In 2008, just as the financial crisis was revealing the weaknesses in the capitalist system, the Futurscope National Congress in Poitiers passed a resolution to use communication to modernize the image of the “Scop” in France. A Scop (société cooperative et participative) is a cooperative enterprise in which the employees hold the majority of the company’s share capital. The cooperative movement in France wanted to highlight key Scop values like a sense of community and a devotion to sustainability.
The communication campaign was framed within a branding campaign that led to a reshaping of our identity in 2010, with a new name, a new logo, a new denomination (Sociétés coopératives et participatives) and a new slogan (“Democracy is easy for us”). A promotional campaign in 2011 was followed by another in 2012 which included advertisements in the press, radio commercials, videos and more, with the aim of making cooperatives matter in the economic landscape. A cornerstone of this new communication push was to be a beautiful photo book, visually conveying a key message: the full participation of workers in their cooperative enterprise.

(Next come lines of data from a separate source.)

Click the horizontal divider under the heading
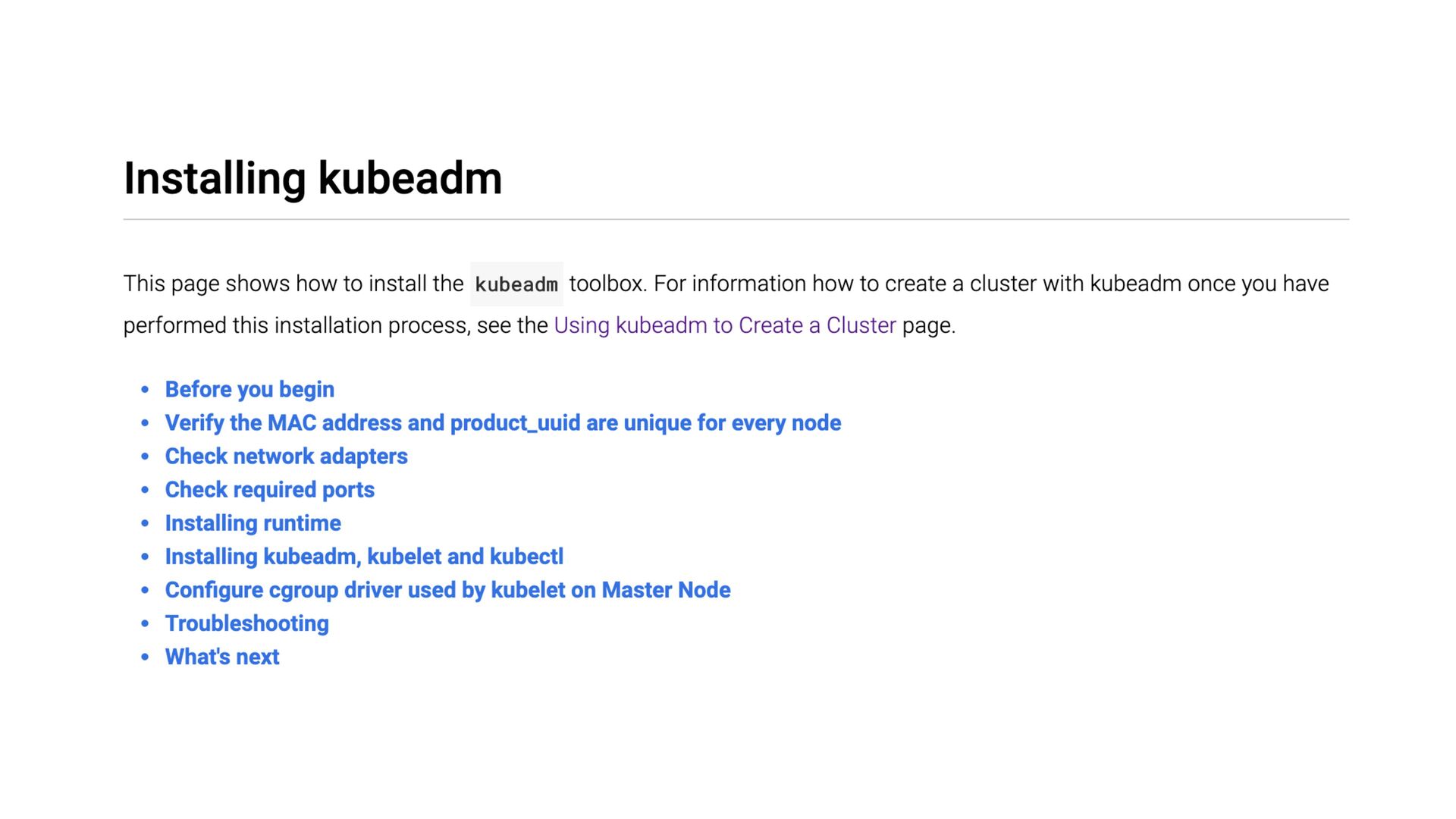pyautogui.click(x=736, y=219)
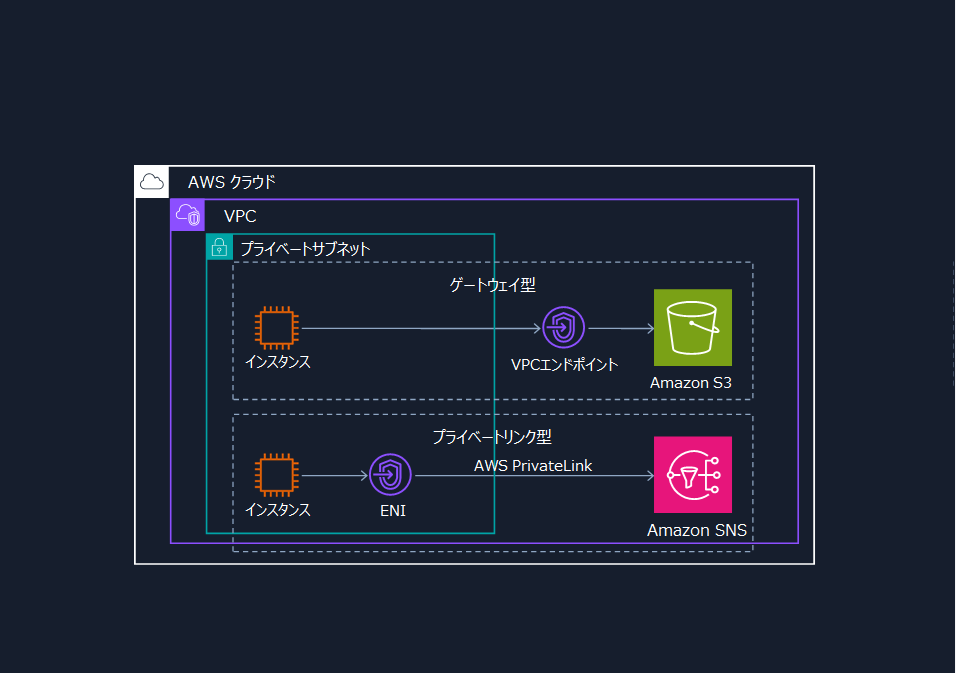Viewport: 956px width, 674px height.
Task: Click the "インスタンス" label in ゲートウェイ型 group
Action: [x=277, y=362]
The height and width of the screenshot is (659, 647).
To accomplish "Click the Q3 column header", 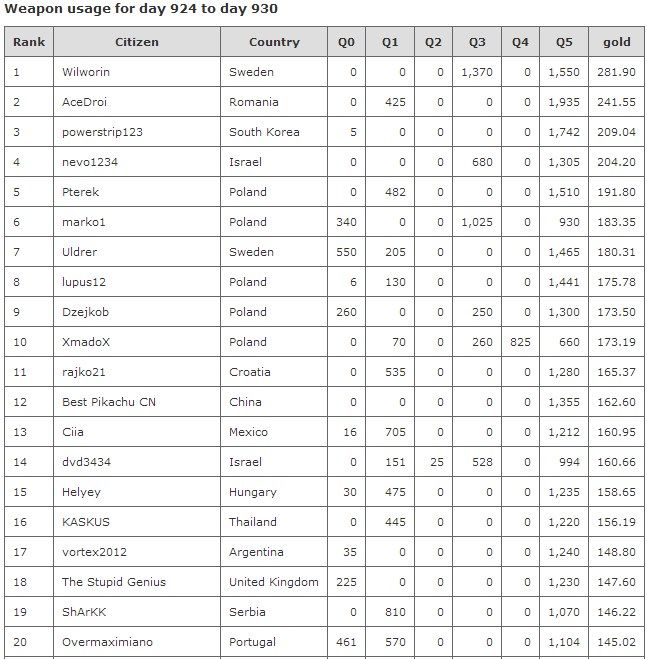I will click(477, 42).
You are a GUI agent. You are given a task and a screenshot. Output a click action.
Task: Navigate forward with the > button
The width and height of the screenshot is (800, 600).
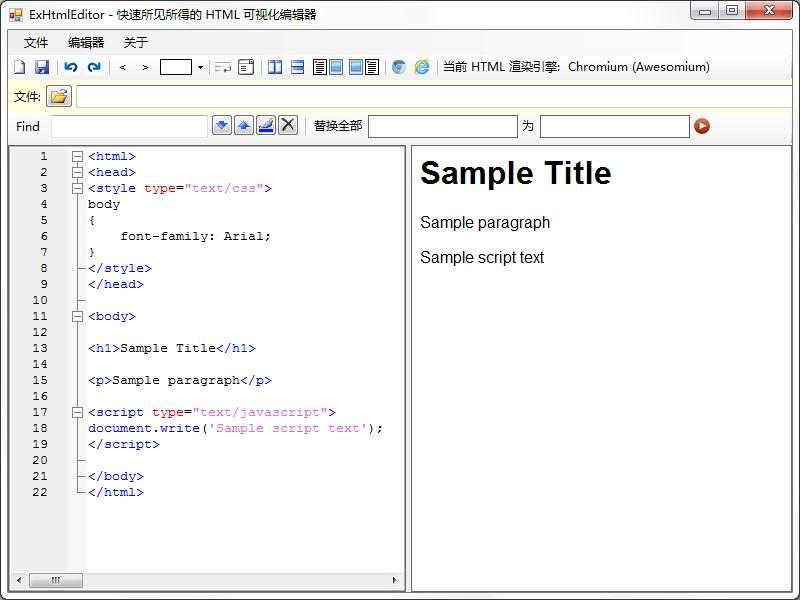[143, 67]
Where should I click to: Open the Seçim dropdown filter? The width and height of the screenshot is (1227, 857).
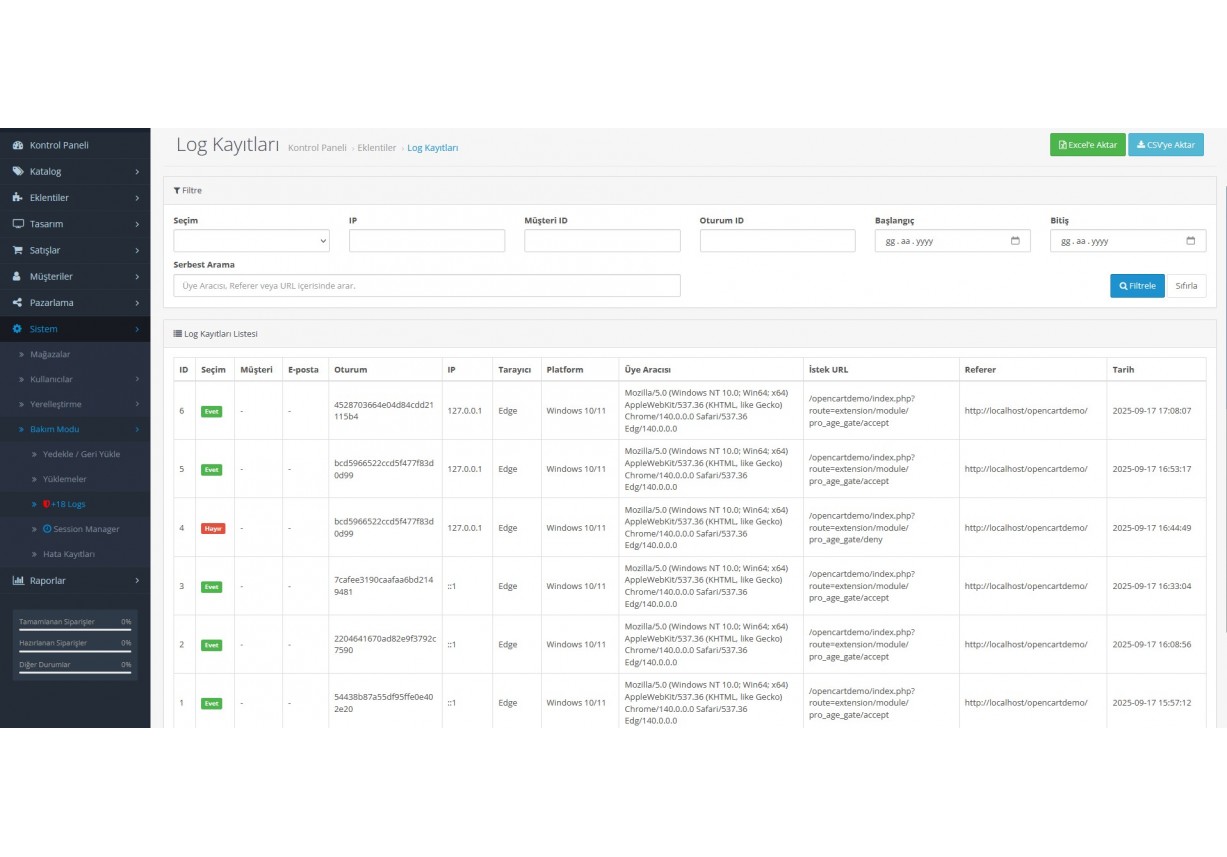tap(251, 241)

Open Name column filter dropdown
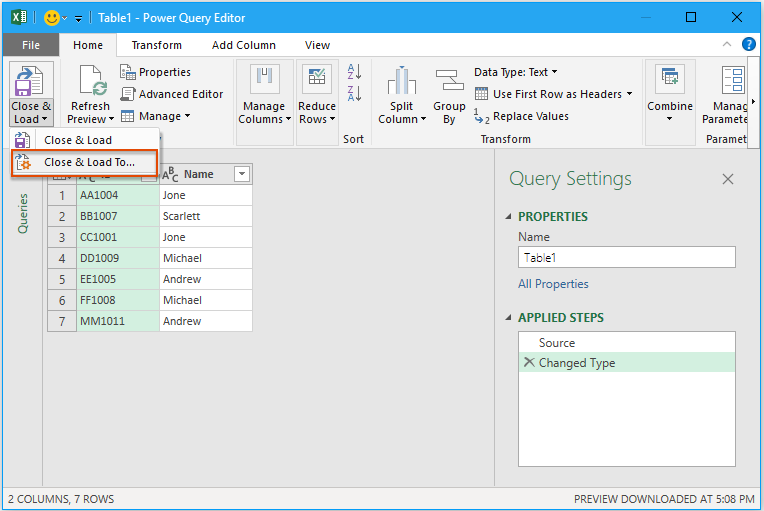(241, 174)
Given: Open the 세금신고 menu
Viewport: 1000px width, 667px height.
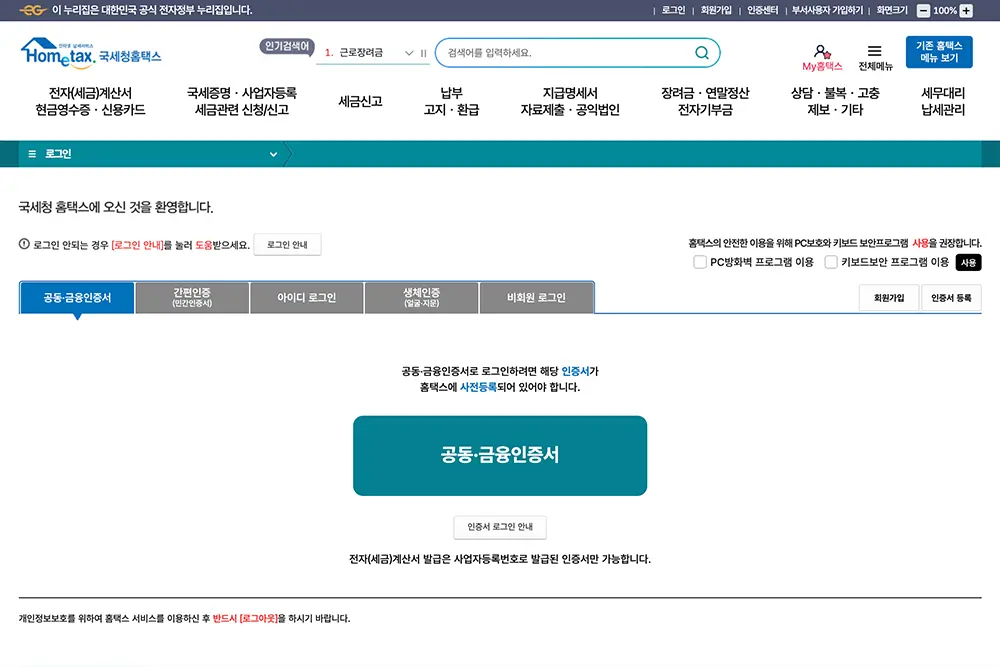Looking at the screenshot, I should (359, 100).
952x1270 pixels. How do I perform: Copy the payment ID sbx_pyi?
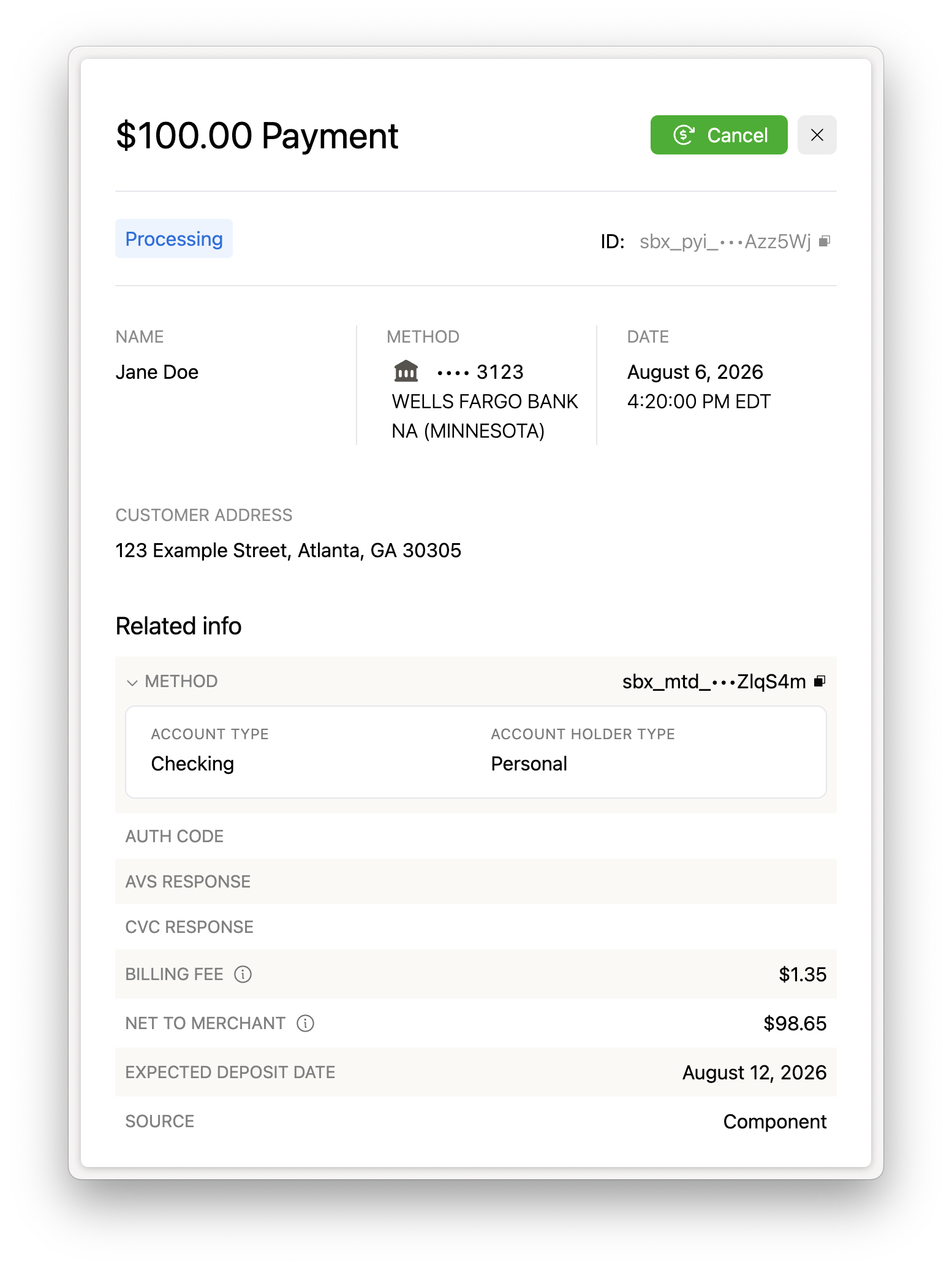(825, 241)
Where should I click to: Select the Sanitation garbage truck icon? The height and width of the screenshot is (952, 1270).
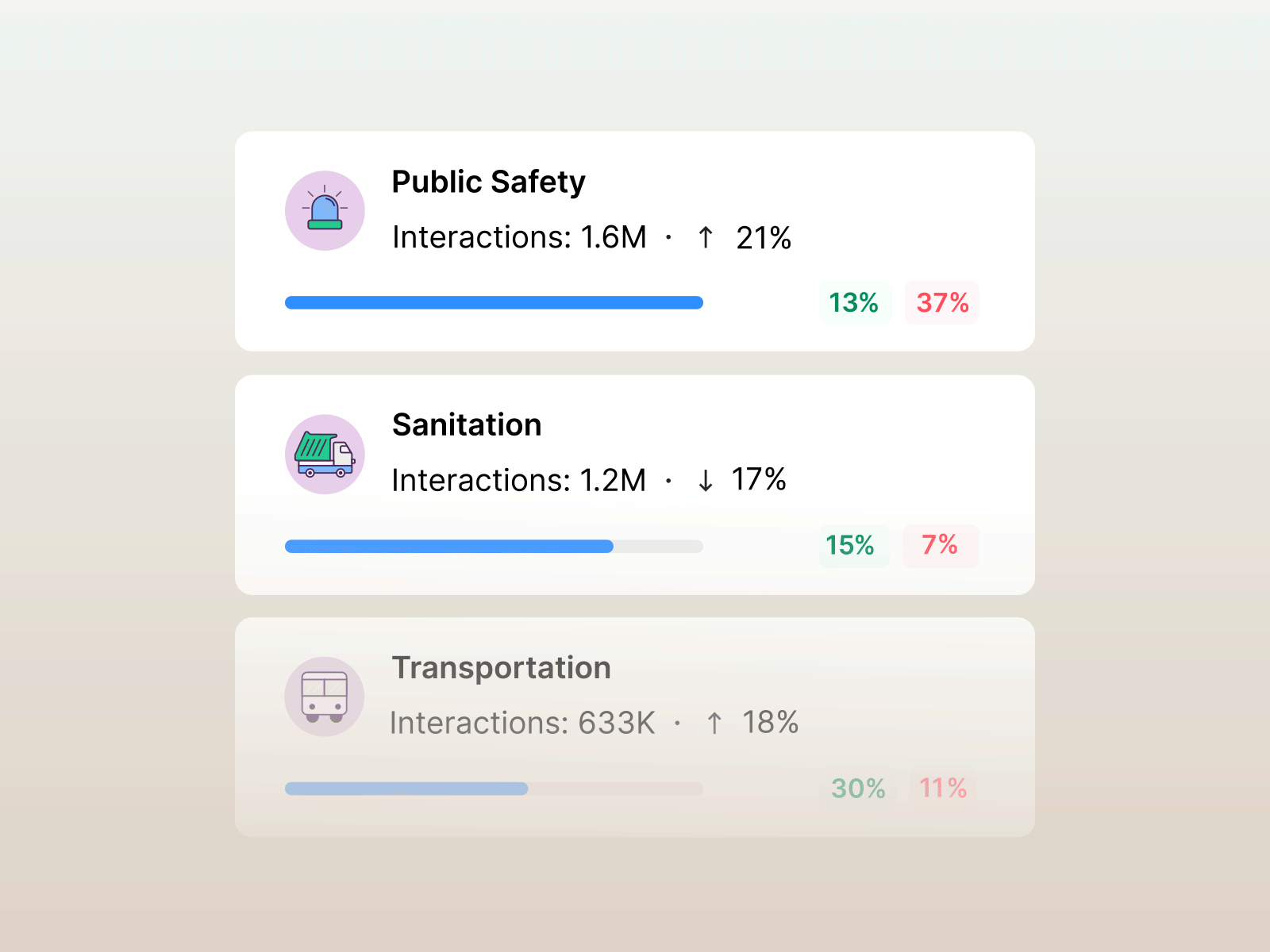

Planned for the 35th Scop National Congress, held in November 2012 in Marseilles, the book wants to show the incredible richness, variety and modernity of cooperative enterprises through 40 experiences that refresh the old-fashioned image of the Scop in France, where it is often associated in an over-simplistic way with industry and construction. We decided that only a photo book could change this image. The book chose cooperatives from different sectors and regions around France and features people of all ages in a wide range of diverse environments.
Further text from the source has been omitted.